The hydrogen gas produced in the jar reacts with the oxygen on the surface of a catalyst to form water. As the oxygen disappears from the atmosphere inside the jar, a mist or fog will appear on the inner wall of the jar and the lid will warm.
When the oxygen has been eliminated, a disposable anaerobic indicator inside the jar will change colour. Anaerobic conditions should be generated in about 25 minutes, and the jar may then be placed in an incubator.
Some pathogenic bacteria are not anaerobic, but do require a reduced amount of oxygen in their growth environment.

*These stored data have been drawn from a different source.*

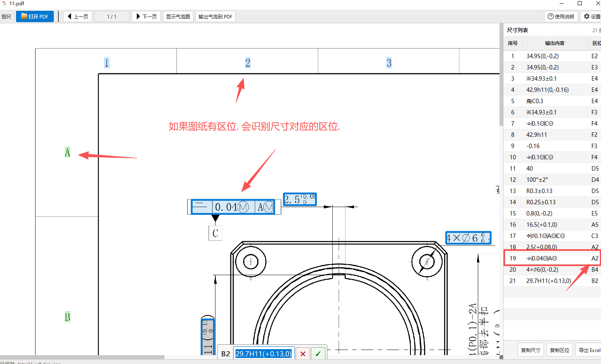Click 复制区位 button

click(x=560, y=350)
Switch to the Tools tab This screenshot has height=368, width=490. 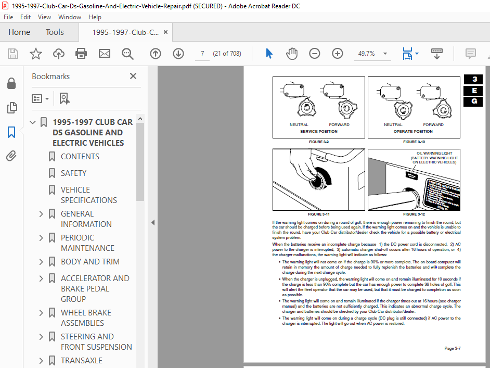pyautogui.click(x=55, y=32)
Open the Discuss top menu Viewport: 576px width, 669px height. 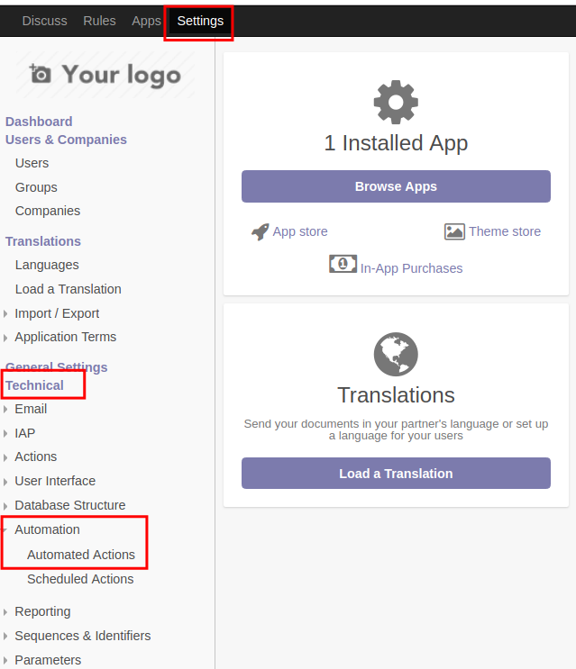44,21
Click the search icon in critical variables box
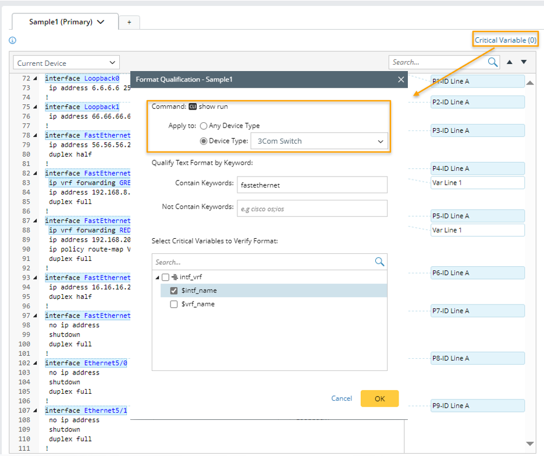Image resolution: width=544 pixels, height=456 pixels. coord(379,262)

In order to successfully culture microbes such as mycobacteria and Neisseria in the lab, a modified environment must be established.
These bacteria do not require anaerobic conditions but grow best when the atmosphere surrounding them has been enriched with about 5 per cent carbon dioxide.
This environment can be produced in the lab using a candle jar, biobag environmental chamber, or a carbon-dioxide incubator. Any wide-mouth jar can be used as a candle jar.
The cultures are placed inside with a lighted candle and the lid is sealed. As the candle burns, the oxygen content is reduced from about 20 per cent to 16 per cent, and the CO2 content is increased from about 0.4 per cent to 4.0 per cent, generating a favourable growth environment.
The biobag environment chamber method is similar to the increase in carbon dioxide is the result of the rapid aerobic metabolism of another plate of bacteria cultured along with the mycobacteria. Usually only one culture plate is needed for about a dozen mycobacteria plates. The aerobe utilizes the O2 from inside the bag for its own respiration and releases CO2 into the bag.
Carbon dioxide incubators are usually small units that have been specially adapted to maintain a constant temperature and CO2 level. Cultures can be placed directly inside and no special techniques are needed.
After the suspected pathogen has been isolated, cultured and identified by means of these special techniques and equipment, the technician may then be asked to perform the antibiotic susceptibility test, one of the most important tests leading to the control of the infection.